++++ Extract ++++
Assignments Focusing on Oral Communication

Oral communication forces you to think about the dialect you choose to use, which influences audience perceptions of your capability and credibility. These are typical oral activities and assignments you can expect:

  • Everyday conversations
  • Telephone or other distance interaction
  • Recorded messages
  • Podcasts
  • Public presentations (e.g., conferences, community meetings)
  • Oral instructions and/or demonstrations
  • Interviews
  • Discussions at meetings (face-to-face or distance)
  • Workplace presentations (e.g., weekly status reports, quarterly summaries)
  • Client presentations (e.g., marketing/sales, project progress)
  • Oral arguments (trials), testimony at public hearings, depositions

(For more on assumptions about language and about languages and dialects, see Chapter 8.)

As part of these oral communication activities, you can strengthen your ability to present information logically and clearly, as well as develop an effective style that may incorporate humor and audience interaction. The conversations you have in class help you learn how to be a productive member of both small and large groups, how to present your positions persuasively, and how to discourage unproductive conflict and encourage productive engagement.

View. The flip side of designing is the receptive competence, viewing; you need to be able to watch, interpret, and use a range of visuals—ads, photos, paintings, drawings, videos, films, maps, tables, graphs, charts, diagrams, and signage.

V—You need to be visually competent, which includes planning, designing, and creating individual visuals for documents, Web sites, and presentations as well as designing entire print pages or screens. You need to be able to select and integrate visuals into print and digital artifacts as well as into demonstrations and presentations, making decisions about the balance of visual and verbal information.

Visual communication uses images to inform, persuade, and entertain audiences. Understanding various ways to interpret and create images is an important part of your first-year writing and communication experience. The same rhetorical concerns that influence your strategic decisions in writing a report or preparing an oral presentation also shape the visuals you create.


Assignments Focusing on Visual Communication

Visual communication encourages you to decide which ideas and information are more effectively presented visually. These are typical visual activities and assignments you can expect:

  • Posters
  • Advertisements, both print and digital
  • Flyers/brochures
  • Memes
  • Digital or analog games
  • Data displays (e.g., tables, graphs)
  • Charts/diagrams
  • Photographs
  • Drawings
  • PowerPoint or Google Slides presentations
  • Videos (e.g., workplace training, YouTube satires)
  • Web sites

E—You need to be competent in using electronic/digital media as they emerge and evolve, selecting them for various contexts, audiences, and purposes. You can’t possibly learn about every issue and every new digital application, but you can learn about new categories and affordances. Electronic communication is a rapidly expanding field that encompasses a huge array of practices and possibilities. Consider this list (which is by no means inclusive) and know that each category can be subdivided. Decide what interests you and what will likely be useful to you personally, academically, and professionally.

  • Mobile technologies
  • Apps and tools
  • Hardware
  • Coding
  • Telecommunications
  • Internet
  • Intranets
  • Organizational strategies (e.g., branding, internal communication)
  • Research (subject of study; method of dissemination)
  • Online publications
  • Social networking and online communities
  • Entertainment (e.g., online gaming, integration of animation and live action)
  • Ethics (e.g., manipulation, taboos, stereotypes)
  • Accessibility (e.g., digital divide, physical limitations)
++++ Raw data ++++
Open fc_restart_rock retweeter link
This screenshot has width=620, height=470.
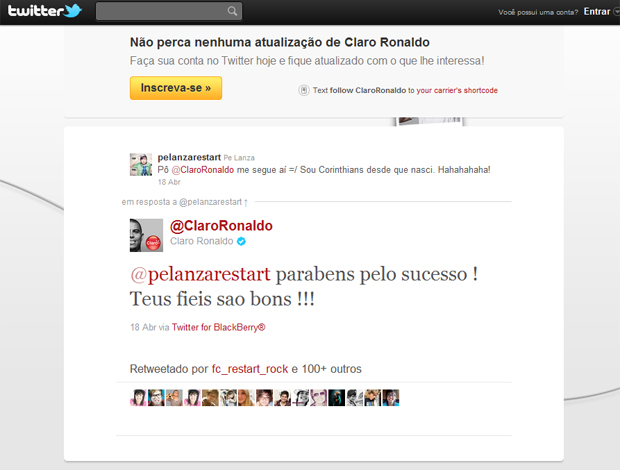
++++
++++ Raw data ++++
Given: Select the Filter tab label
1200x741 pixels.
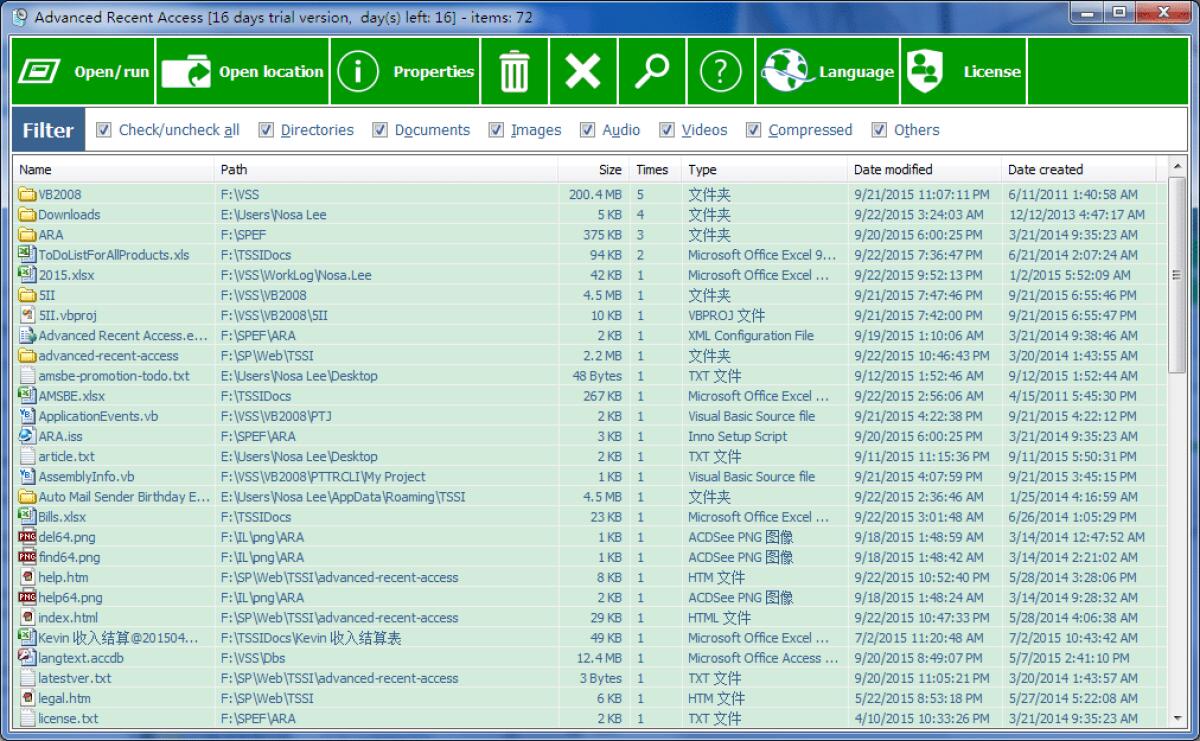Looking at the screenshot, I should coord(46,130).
++++
• **Task description**
According to the text on oral, visual, and electronic communication near the top of the page, what does visual communication use images to do?

• **Full answer**
It uses images to inform, persuade, and entertain audiences.